A recent article published by the Guardian, raised yet further repercussions of the Grenfell Tower tragedy.

A homeowner in a housing complex in London with similar cladding to Grenfell has been told by a surveyor that her £475,000 home is now worth just £50,000. No doubt this is relevant to many other high-rise blocks in the country with similar cladding.

Inevitably, the condition of an unsafe building is likely to have a huge impact on potential buyers. Many such buildings may be uninsurable until remedial works are done, and may not be mortgage-able in the near future. Most potential buyers will be put off totally, some who remain interested will no longer be able to fund a purchase without a mortgage. Anyone who can still buy will want a vast reduction in the purchase price, potentially leaving leaseholders stuck in an unsellable property due to significant negative equity. Remedial works may alleviate this problem, but only time will tell.

Many freeholders are in the process of removing Grenfell style cladding, or at least investigating what steps they need to take to reduce the fire risk. As a temporary security measure, some freeholders are investing in 24-hour fire wardens or “waking watch”. All of this is undoubtedly at a huge cost.

Who will have to pay for the costs?

Already there have been a number of cases going through the First Tier Property Tribunal, in which the landlord has sought a declaration that it can pass costs down to their leaseholders.

In one such case, the tribunal confirmed that the freeholder was able to pass down costs exceeding £15,000 per month to leaseholders for “waking watch” fire wardens. In another, the tribunal has confirmed the landlord’s ability to pass down the costs of removing and replacing dangerous cladding, all be it with the final costs yet to be determined.
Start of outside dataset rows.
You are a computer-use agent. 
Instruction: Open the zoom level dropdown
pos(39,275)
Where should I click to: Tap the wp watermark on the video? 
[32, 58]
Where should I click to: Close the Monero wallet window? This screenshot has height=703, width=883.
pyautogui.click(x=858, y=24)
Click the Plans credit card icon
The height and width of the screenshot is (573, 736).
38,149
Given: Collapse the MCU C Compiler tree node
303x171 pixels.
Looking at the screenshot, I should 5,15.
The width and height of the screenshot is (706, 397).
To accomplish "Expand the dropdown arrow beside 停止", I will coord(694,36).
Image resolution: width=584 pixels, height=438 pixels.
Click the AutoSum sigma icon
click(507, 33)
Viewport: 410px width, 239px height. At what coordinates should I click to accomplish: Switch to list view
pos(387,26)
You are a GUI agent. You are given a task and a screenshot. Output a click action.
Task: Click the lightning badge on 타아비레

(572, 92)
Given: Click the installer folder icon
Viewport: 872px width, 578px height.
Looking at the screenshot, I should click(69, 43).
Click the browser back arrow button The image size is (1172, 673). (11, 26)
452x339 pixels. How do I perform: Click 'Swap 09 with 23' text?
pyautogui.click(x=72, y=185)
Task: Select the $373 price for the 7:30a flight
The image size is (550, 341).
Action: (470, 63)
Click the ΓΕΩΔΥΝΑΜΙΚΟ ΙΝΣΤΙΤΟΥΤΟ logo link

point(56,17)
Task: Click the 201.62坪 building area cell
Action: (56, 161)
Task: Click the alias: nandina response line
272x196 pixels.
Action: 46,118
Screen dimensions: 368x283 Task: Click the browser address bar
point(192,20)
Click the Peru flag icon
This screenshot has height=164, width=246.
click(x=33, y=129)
While each such case is heavily dependent on the terms of the individual leases, it seems likely that post Grenfell, the tribunal may be more willing to allow landlords to pass down costs, with tribunals accepting:

  • That a lease requiring the landlord to keep the building in “good condition”, or similar wording, must require a landlord to replace dangerous fire risk cladding. As the landlord is obliged to do the works, it would likely also be entitled to re-charge the costs to leaseholders;
  • That building insurance may be invalidated by the building being in a fire risk condition, and the landlord’s obligation to keep it insured allowed it to pass down costs of works that were needed to make it insurable;
  • That a clause requiring a landlord to comply with statute and regulations would oblige the landlord to carry out fire safety works, where the local fire authority gave enforcement orders for the work. Then pass down the costs of compliance.

Are leaseholders automatically liable for the cost of works?

The cases before the tribunal so far have found that under the terms of the lease, the leaseholders are liable. However, not all leases are the same, and just because a clause allows for re-charge does not automatically mean it is reasonable to re-charge 100% of those costs.

In the case of Grenfell, 5 major issues with the refurbishment works were reported by the Evening Standard, who have obtained a draft report into the fire. Where initial construction or subsequent refurbishment works have caused or contributed to the fire risk, there is every reason to doubt that it would be reasonable to re-charge full costs, or indeed any costs in some circumstances.

Leaseholders may well also have valid claims for damages against their landlord for poor, defective or ill-advised works. Such claims could contribute towards or cover the cost of remedial works, or even the devaluation of the property, where the landlord’s own actions have caused the losses. There also remains hope that the costs of remedial works can be covered by warranties, such as new build NHBC warranties.

What actions should a landlord take?

Landlords need to consider first and foremost what works are needed to safeguard their leaseholders. They need to take into consideration the funding of such works, not just whether costs can be re-charged under the terms of the lease(s), in compliance with s20 consultation, but also whether the re-charge of such costs are reasonable.

Landlords also need to consider whether their own contractors could be in breach of a contract for defective or unsafe works, and whether they need to taking action against such contractors. Leaseholders may well take issue on the reasonableness of service charges, if landlords have not attempted to hold faulty contractors to account.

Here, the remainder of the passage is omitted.